Turn every line of the records below into a JSON list of strings, one string per line, leaving out blank lines.

• Material provided:
━━━━━━━━
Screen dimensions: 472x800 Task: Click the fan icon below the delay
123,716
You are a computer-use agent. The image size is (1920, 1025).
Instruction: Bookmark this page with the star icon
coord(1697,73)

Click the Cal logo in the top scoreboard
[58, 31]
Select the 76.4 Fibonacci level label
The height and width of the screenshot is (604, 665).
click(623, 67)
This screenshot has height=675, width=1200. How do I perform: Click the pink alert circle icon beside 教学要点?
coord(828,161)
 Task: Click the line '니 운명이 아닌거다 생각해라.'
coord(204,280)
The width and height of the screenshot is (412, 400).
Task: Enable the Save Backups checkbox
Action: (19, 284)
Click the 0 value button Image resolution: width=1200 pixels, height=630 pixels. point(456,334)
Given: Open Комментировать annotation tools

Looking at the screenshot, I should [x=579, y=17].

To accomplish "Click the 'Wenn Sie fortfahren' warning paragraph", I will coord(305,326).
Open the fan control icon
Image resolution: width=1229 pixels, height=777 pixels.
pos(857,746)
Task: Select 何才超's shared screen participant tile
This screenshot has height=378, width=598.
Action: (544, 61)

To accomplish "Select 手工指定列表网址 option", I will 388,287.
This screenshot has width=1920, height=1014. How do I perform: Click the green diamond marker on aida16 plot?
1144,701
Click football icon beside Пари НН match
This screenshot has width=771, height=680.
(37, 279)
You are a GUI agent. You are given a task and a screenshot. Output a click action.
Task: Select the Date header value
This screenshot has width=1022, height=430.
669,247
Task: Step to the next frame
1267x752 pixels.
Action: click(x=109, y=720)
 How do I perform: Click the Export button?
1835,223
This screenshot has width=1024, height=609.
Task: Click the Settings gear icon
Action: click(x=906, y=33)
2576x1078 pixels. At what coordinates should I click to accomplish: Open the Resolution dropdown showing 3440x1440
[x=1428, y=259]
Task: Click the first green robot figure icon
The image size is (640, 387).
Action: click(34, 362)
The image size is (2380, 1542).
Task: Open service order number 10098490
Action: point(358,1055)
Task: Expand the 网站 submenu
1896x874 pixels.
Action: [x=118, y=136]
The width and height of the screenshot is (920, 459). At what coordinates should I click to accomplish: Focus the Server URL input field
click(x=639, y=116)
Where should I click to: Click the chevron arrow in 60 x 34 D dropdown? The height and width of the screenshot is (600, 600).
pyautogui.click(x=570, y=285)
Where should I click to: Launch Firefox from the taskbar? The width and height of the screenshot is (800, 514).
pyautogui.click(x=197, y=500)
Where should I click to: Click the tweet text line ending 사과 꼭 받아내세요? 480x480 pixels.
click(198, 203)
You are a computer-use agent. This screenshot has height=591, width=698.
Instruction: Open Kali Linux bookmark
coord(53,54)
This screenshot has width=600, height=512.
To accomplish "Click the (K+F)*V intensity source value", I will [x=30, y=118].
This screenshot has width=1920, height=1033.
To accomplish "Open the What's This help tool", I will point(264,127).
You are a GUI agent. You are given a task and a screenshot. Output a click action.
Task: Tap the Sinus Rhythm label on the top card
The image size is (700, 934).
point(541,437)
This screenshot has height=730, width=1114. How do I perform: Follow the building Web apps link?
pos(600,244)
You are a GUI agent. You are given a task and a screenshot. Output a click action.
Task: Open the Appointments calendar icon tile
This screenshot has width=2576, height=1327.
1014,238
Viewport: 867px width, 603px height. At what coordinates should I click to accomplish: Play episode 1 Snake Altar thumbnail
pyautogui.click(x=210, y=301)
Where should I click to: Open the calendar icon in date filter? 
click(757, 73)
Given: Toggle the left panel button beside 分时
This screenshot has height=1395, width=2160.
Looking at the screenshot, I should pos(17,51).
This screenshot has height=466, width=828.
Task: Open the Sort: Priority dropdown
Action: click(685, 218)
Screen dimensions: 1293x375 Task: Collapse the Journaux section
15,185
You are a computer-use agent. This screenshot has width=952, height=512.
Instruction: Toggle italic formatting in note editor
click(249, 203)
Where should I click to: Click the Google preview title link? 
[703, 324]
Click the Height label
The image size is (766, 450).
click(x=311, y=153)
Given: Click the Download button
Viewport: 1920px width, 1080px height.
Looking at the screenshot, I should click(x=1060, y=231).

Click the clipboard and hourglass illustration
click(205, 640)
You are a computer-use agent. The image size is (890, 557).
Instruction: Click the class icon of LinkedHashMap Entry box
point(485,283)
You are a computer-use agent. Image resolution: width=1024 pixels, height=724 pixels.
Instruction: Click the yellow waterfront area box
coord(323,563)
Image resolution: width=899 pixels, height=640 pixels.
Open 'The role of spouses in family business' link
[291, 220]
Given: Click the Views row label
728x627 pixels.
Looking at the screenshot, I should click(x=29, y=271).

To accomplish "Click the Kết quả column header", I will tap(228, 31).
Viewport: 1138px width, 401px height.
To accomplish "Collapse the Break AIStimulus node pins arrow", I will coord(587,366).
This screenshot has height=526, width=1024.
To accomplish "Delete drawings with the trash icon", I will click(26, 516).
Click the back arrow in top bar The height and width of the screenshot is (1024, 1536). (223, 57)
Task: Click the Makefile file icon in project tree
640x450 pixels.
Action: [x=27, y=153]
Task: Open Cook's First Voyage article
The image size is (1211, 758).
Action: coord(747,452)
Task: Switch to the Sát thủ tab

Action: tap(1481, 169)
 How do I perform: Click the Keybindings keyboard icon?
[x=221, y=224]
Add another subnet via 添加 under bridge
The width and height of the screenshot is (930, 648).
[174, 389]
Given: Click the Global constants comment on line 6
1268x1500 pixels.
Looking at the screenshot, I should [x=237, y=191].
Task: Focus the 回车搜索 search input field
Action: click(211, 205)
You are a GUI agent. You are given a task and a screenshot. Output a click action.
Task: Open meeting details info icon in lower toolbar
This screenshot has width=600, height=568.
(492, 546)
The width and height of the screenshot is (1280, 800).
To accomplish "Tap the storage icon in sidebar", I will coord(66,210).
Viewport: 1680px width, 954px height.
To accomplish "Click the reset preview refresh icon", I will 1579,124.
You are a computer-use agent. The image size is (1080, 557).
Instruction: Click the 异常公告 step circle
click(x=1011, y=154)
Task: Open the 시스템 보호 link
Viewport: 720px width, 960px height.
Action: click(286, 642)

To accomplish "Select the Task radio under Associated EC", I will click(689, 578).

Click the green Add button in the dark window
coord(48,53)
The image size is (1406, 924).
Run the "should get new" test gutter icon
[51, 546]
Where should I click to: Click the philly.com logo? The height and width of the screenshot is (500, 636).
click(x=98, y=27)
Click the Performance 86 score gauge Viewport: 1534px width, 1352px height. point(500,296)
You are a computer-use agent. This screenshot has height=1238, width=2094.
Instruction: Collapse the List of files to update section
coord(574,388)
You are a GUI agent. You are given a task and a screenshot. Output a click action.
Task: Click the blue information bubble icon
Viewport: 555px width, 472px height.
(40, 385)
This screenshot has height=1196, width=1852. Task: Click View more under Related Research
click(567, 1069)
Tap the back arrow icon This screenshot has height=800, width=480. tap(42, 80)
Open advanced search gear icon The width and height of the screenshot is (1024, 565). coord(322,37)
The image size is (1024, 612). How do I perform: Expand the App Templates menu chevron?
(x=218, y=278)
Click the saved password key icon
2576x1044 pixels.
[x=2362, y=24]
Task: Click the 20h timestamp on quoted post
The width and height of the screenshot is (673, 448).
━━━━━━━━
• Answer to this task:
[
  "Screen dimensions: 472x800 Task: Click the fan icon below the delay",
  "123,716",
  "You are a computer-use agent. The image size is (1920, 1025).",
  "Instruction: Bookmark this page with the star icon",
  "coord(1697,73)",
  "Click the Cal logo in the top scoreboard",
  "[58, 31]",
  "Select the 76.4 Fibonacci level label",
  "The height and width of the screenshot is (604, 665).",
  "click(623, 67)",
  "This screenshot has height=675, width=1200. How do I perform: Click the pink alert circle icon beside 教学要点?",
  "coord(828,161)",
  " Task: Click the line '니 운명이 아닌거다 생각해라.'",
  "coord(204,280)",
  "The width and height of the screenshot is (412, 400).",
  "Task: Enable the Save Backups checkbox",
  "Action: (19, 284)",
  "Click the 0 value button Image resolution: width=1200 pixels, height=630 pixels. point(456,334)",
  "Given: Open Комментировать annotation tools",
  "Looking at the screenshot, I should [x=579, y=17].",
  "To accomplish \"Click the 'Wenn Sie fortfahren' warning paragraph\", I will coord(305,326).",
  "Open the fan control icon",
  "Image resolution: width=1229 pixels, height=777 pixels.",
  "pos(857,746)",
  "Task: Select 何才超's shared screen participant tile",
  "This screenshot has height=378, width=598.",
  "Action: (544, 61)",
  "To accomplish \"Select 手工指定列表网址 option\", I will 388,287.",
  "This screenshot has width=1920, height=1014. How do I perform: Click the green diamond marker on aida16 plot?",
  "1144,701",
  "Click football icon beside Пари НН match",
  "This screenshot has width=771, height=680.",
  "(37, 279)",
  "You are a GUI agent. You are given a task and a screenshot. Output a click action.",
  "Task: Select the Date header value",
  "This screenshot has width=1022, height=430.",
  "669,247",
  "Task: Step to the next frame",
  "1267x752 pixels.",
  "Action: click(x=109, y=720)",
  " How do I perform: Click the Export button?",
  "1835,223",
  "This screenshot has width=1024, height=609.",
  "Task: Click the Settings gear icon",
  "Action: click(x=906, y=33)",
  "2576x1078 pixels. At what coordinates should I click to accomplish: Open the Resolution dropdown showing 3440x1440",
  "[x=1428, y=259]",
  "Task: Click the first green robot figure icon",
  "The image size is (640, 387).",
  "Action: click(34, 362)",
  "The image size is (2380, 1542).",
  "Task: Open service order number 10098490",
  "Action: point(358,1055)",
  "Task: Expand the 网站 submenu",
  "1896x874 pixels.",
  "Action: [x=118, y=136]",
  "The width and height of the screenshot is (920, 459). At what coordinates should I click to accomplish: Focus the Server URL input field",
  "click(x=639, y=116)",
  "Where should I click to: Click the chevron arrow in 60 x 34 D dropdown? The height and width of the screenshot is (600, 600).",
  "pyautogui.click(x=570, y=285)",
  "Where should I click to: Launch Firefox from the taskbar? The width and height of the screenshot is (800, 514).",
  "pyautogui.click(x=197, y=500)",
  "Where should I click to: Click the tweet text line ending 사과 꼭 받아내세요? 480x480 pixels.",
  "click(198, 203)",
  "You are a computer-use agent. This screenshot has height=591, width=698.",
  "Instruction: Open Kali Linux bookmark",
  "coord(53,54)",
  "This screenshot has width=600, height=512.",
  "To accomplish \"Click the (K+F)*V intensity source value\", I will [x=30, y=118].",
  "This screenshot has width=1920, height=1033.",
  "To accomplish \"Open the What's This help tool\", I will point(264,127).",
  "You are a GUI agent. You are given a task and a screenshot. Output a click action.",
  "Task: Tap the Sinus Rhythm label on the top card",
  "The image size is (700, 934).",
  "point(541,437)",
  "This screenshot has height=730, width=1114. How do I perform: Follow the building Web apps link?",
  "pos(600,244)",
  "You are a GUI agent. You are given a task and a screenshot. Output a click action.",
  "Task: Open the Appointments calendar icon tile",
  "This screenshot has width=2576, height=1327.",
  "1014,238",
  "Viewport: 867px width, 603px height. At what coordinates should I click to accomplish: Play episode 1 Snake Altar thumbnail",
  "pyautogui.click(x=210, y=301)",
  "Where should I click to: Open the calendar icon in date filter? ",
  "click(757, 73)",
  "Given: Toggle the left panel button beside 分时",
  "This screenshot has height=1395, width=2160.",
  "Looking at the screenshot, I should pos(17,51).",
  "This screenshot has height=466, width=828.",
  "Task: Open the Sort: Priority dropdown",
  "Action: click(685, 218)",
  "Screen dimensions: 1293x375 Task: Collapse the Journaux section",
  "15,185",
  "You are a computer-use agent. This screenshot has width=952, height=512.",
  "Instruction: Toggle italic formatting in note editor",
  "click(249, 203)",
  "Where should I click to: Click the Google preview title link? ",
  "[703, 324]",
  "Click the Height label",
  "The image size is (766, 450).",
  "click(x=311, y=153)",
  "Given: Click the Download button",
  "Viewport: 1920px width, 1080px height.",
  "Looking at the screenshot, I should click(x=1060, y=231).",
  "Click the clipboard and hourglass illustration",
  "click(205, 640)",
  "You are a computer-use agent. The image size is (890, 557).",
  "Instruction: Click the class icon of LinkedHashMap Entry box",
  "point(485,283)",
  "You are a computer-use agent. Image resolution: width=1024 pixels, height=724 pixels.",
  "Instruction: Click the yellow waterfront area box",
  "coord(323,563)",
  "Image resolution: width=899 pixels, height=640 pixels.",
  "Open 'The role of spouses in family business' link",
  "[291, 220]",
  "Given: Click the Views row label",
  "728x627 pixels.",
  "Looking at the screenshot, I should click(x=29, y=271).",
  "To accomplish \"Click the Kết quả column header\", I will tap(228, 31).",
  "Viewport: 1138px width, 401px height.",
  "To accomplish \"Collapse the Break AIStimulus node pins arrow\", I will coord(587,366).",
  "This screenshot has height=526, width=1024.",
  "To accomplish \"Delete drawings with the trash icon\", I will click(26, 516).",
  "Click the back arrow in top bar The height and width of the screenshot is (1024, 1536). (223, 57)",
  "Task: Click the Makefile file icon in project tree",
  "640x450 pixels.",
  "Action: [x=27, y=153]",
  "Task: Open Cook's First Voyage article",
  "The image size is (1211, 758).",
  "Action: coord(747,452)",
  "Task: Switch to the Sát thủ tab",
  "Action: tap(1481, 169)",
  " How do I perform: Click the Keybindings keyboard icon?",
  "[x=221, y=224]",
  "Add another subnet via 添加 under bridge",
  "The width and height of the screenshot is (930, 648).",
  "[174, 389]",
  "Given: Click the Global constants comment on line 6",
  "1268x1500 pixels.",
  "Looking at the screenshot, I should [x=237, y=191].",
  "Task: Focus the 回车搜索 search input field",
  "Action: click(211, 205)",
  "You are a GUI agent. You are given a task and a screenshot. Output a click action.",
  "Task: Open meeting details info icon in lower toolbar",
  "This screenshot has width=600, height=568.",
  "(492, 546)",
  "The width and height of the screenshot is (1280, 800).",
  "To accomplish \"Tap the storage icon in sidebar\", I will coord(66,210).",
  "Viewport: 1680px width, 954px height.",
  "To accomplish \"Click the reset preview refresh icon\", I will 1579,124.",
  "You are a computer-use agent. The image size is (1080, 557).",
  "Instruction: Click the 异常公告 step circle",
  "click(x=1011, y=154)",
  "Task: Open the 시스템 보호 link",
  "Viewport: 720px width, 960px height.",
  "Action: click(286, 642)",
  "To accomplish \"Select the Task radio under Associated EC\", I will click(689, 578).",
  "Click the green Add button in the dark window",
  "coord(48,53)",
  "The image size is (1406, 924).",
  "Run the \"should get new\" test gutter icon",
  "[51, 546]",
  "Where should I click to: Click the philly.com logo? The height and width of the screenshot is (500, 636).",
  "click(x=98, y=27)",
  "Click the Performance 86 score gauge Viewport: 1534px width, 1352px height. point(500,296)",
  "You are a computer-use agent. This screenshot has height=1238, width=2094.",
  "Instruction: Collapse the List of files to update section",
  "coord(574,388)",
  "You are a GUI agent. You are given a task and a screenshot. Output a click action.",
  "Task: Click the blue information bubble icon",
  "Viewport: 555px width, 472px height.",
  "(40, 385)",
  "This screenshot has height=1196, width=1852. Task: Click View more under Related Research",
  "click(567, 1069)",
  "Tap the back arrow icon This screenshot has height=800, width=480. tap(42, 80)",
  "Open advanced search gear icon The width and height of the screenshot is (1024, 565). coord(322,37)",
  "The image size is (1024, 612). How do I perform: Expand the App Templates menu chevron?",
  "(x=218, y=278)",
  "Click the saved password key icon",
  "2576x1044 pixels.",
  "[x=2362, y=24]",
  "Task: Click the 20h timestamp on quoted post",
  "The width and height of the screenshot is (673, 448)."
]